2006-12-06 Thread Charles Wilson

Corinna Vinschen wrote:


So there's something missing in the picture here...  What does happen in
rxvt when Alt-F4 is pressed.  Nothing?


rxvt-20050409-3 (e.g. the current version) behaves the same way in all 
three cases:


kill -HUP 
alt-f4 when rxvt has the focus
click on the 'x' button in the rxvt window

in each case, the current version of rxvt exits but leaves behind a 
zombie bash shell (assuming bash was the target cmd processor).
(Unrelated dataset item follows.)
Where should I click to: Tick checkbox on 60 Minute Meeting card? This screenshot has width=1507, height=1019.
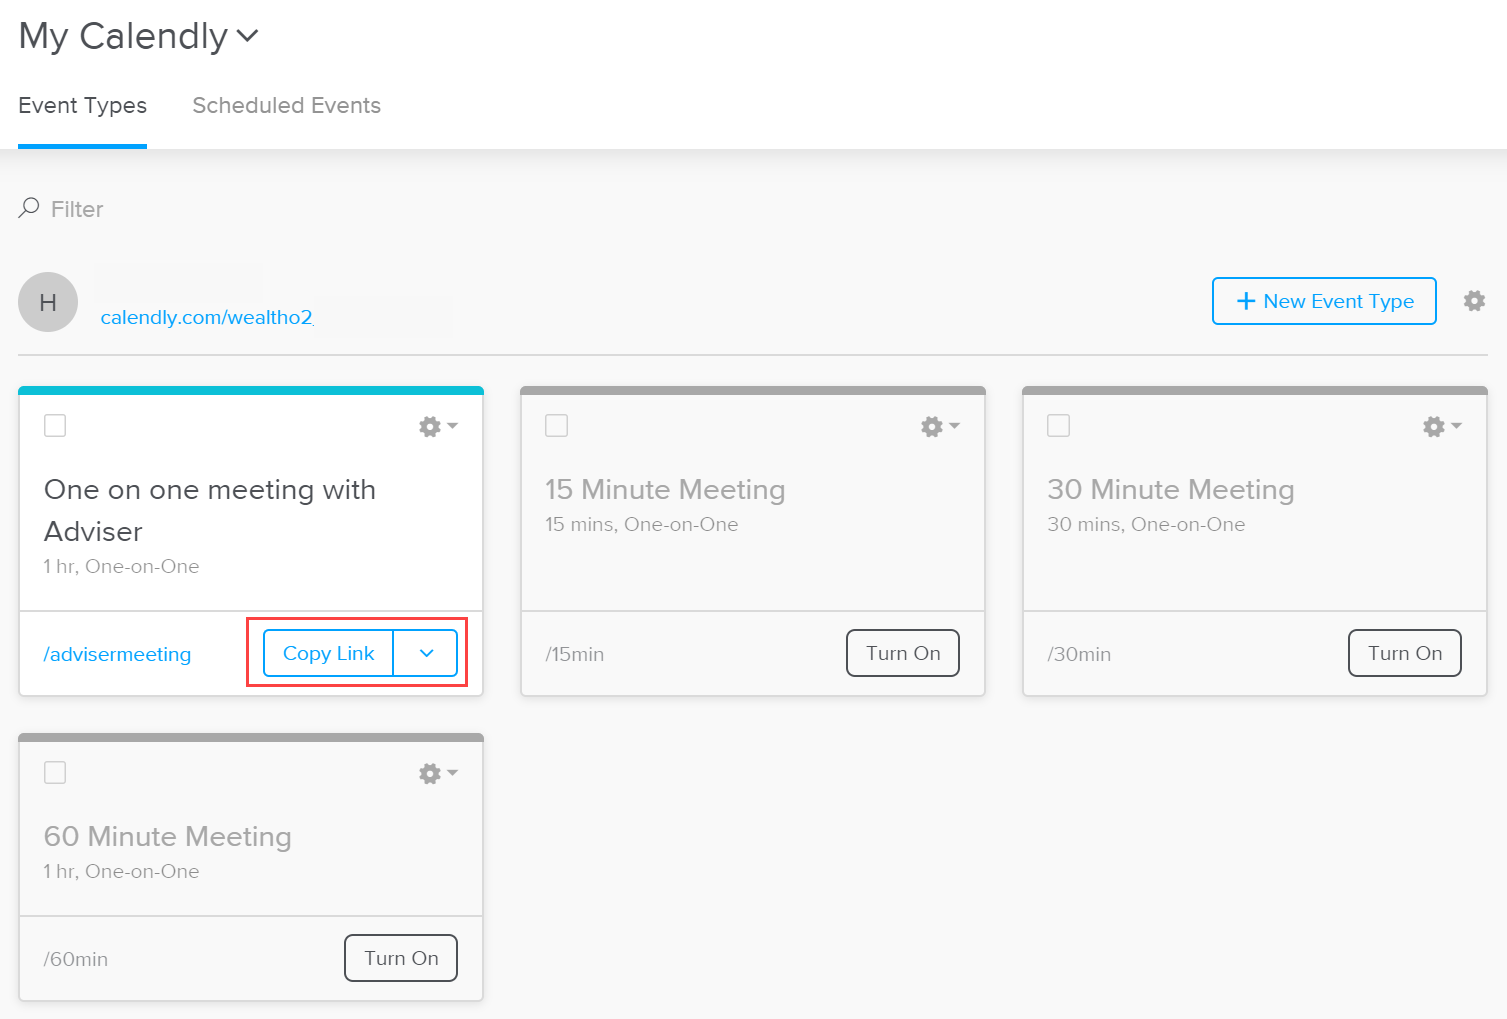pyautogui.click(x=55, y=773)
rxvt-20050409-4 (e.g. the test version now on the mirrors) also has a 
common behavior across all three cases, but that behavior is different 
than the behavior described above.  The new rxvt exits and sighups the 
child (which obligingly goes ahead and dies; no zombies) in all three cases.


--
Chuck


P.S.  Here's the relevant changes between -3 and -4:

src/main.c
@@ -155,6 +155,9 @@ rxvt_Exit_signal
 #ifdef DEBUG_CMD
 rxvt_print_error("signal %d", sig);
 #endif
+// pass signal on to child cmd processor
+rxvt_t *r = rxvt_get_r();
+kill(r->h->cmd_pid, sig);
 rxvt_clean_exit();
 kill(getpid(), sig);
 }
@@ -200,6 +203,8 @@ rxvt_clean_exit
r->h->Input_Context = NULL;
 }
 #endif
+// terminal is dying, tell child cmd processor
+kill(r->h->cmd_pid, SIGHUP);
 }


The first hunk is in the signal handler that the parent rxvt registers 
for SIGHUP, SIGINT, SIGQUIT, and SIGTERM -- and ensures that those 
signals are passed along to the child.  The second hunk is in 
rxvt_clean_exit, which is explicitly called in some other fatal-error 
situations and is registered with atexit/on_exit.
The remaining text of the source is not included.